TASK — The required output is the full listing below, reproduced word for word.
------------------------------------
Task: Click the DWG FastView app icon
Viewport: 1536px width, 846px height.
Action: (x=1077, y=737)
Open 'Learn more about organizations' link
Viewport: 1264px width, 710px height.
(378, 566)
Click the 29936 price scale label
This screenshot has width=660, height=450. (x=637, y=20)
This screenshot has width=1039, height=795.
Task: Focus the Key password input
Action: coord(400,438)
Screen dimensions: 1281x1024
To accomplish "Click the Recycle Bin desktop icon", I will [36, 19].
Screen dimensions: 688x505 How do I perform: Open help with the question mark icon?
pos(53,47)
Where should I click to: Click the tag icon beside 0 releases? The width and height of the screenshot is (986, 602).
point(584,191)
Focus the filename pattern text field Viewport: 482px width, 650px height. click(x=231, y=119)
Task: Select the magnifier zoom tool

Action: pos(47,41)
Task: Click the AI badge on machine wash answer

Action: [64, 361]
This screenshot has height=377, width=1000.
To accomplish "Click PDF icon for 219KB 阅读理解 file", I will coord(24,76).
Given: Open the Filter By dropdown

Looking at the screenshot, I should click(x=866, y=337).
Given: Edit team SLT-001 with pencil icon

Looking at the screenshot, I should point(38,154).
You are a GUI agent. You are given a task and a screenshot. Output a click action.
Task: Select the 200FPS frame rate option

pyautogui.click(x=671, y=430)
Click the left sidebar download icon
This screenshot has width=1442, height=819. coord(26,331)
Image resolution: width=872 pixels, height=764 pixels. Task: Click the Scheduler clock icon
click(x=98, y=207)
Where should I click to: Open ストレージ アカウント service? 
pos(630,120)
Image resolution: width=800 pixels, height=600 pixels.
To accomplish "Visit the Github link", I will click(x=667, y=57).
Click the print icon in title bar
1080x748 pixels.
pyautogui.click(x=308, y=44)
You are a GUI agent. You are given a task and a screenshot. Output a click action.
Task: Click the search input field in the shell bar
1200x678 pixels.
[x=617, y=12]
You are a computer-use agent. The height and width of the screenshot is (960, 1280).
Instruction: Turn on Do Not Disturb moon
------------------------------------
ANSWER BOX —
Task: Click the DWG FastView app icon
Viewport: 1536px width, 846px height.
Action: (x=1077, y=737)
Open 'Learn more about organizations' link
Viewport: 1264px width, 710px height.
(378, 566)
Click the 29936 price scale label
This screenshot has width=660, height=450. (x=637, y=20)
This screenshot has width=1039, height=795.
Task: Focus the Key password input
Action: coord(400,438)
Screen dimensions: 1281x1024
To accomplish "Click the Recycle Bin desktop icon", I will [36, 19].
Screen dimensions: 688x505 How do I perform: Open help with the question mark icon?
pos(53,47)
Where should I click to: Click the tag icon beside 0 releases? The width and height of the screenshot is (986, 602).
point(584,191)
Focus the filename pattern text field Viewport: 482px width, 650px height. click(x=231, y=119)
Task: Select the magnifier zoom tool

Action: pos(47,41)
Task: Click the AI badge on machine wash answer

Action: [64, 361]
This screenshot has height=377, width=1000.
To accomplish "Click PDF icon for 219KB 阅读理解 file", I will coord(24,76).
Given: Open the Filter By dropdown

Looking at the screenshot, I should click(x=866, y=337).
Given: Edit team SLT-001 with pencil icon

Looking at the screenshot, I should point(38,154).
You are a GUI agent. You are given a task and a screenshot. Output a click action.
Task: Select the 200FPS frame rate option

pyautogui.click(x=671, y=430)
Click the left sidebar download icon
This screenshot has width=1442, height=819. coord(26,331)
Image resolution: width=872 pixels, height=764 pixels. Task: Click the Scheduler clock icon
click(x=98, y=207)
Where should I click to: Open ストレージ アカウント service? 
pos(630,120)
Image resolution: width=800 pixels, height=600 pixels.
To accomplish "Visit the Github link", I will click(x=667, y=57).
Click the print icon in title bar
1080x748 pixels.
pyautogui.click(x=308, y=44)
You are a GUI agent. You are given a task and a screenshot. Output a click action.
Task: Click the search input field in the shell bar
1200x678 pixels.
[x=617, y=12]
You are a computer-use agent. The height and width of the screenshot is (960, 1280).
Instruction: Turn on Do Not Disturb moon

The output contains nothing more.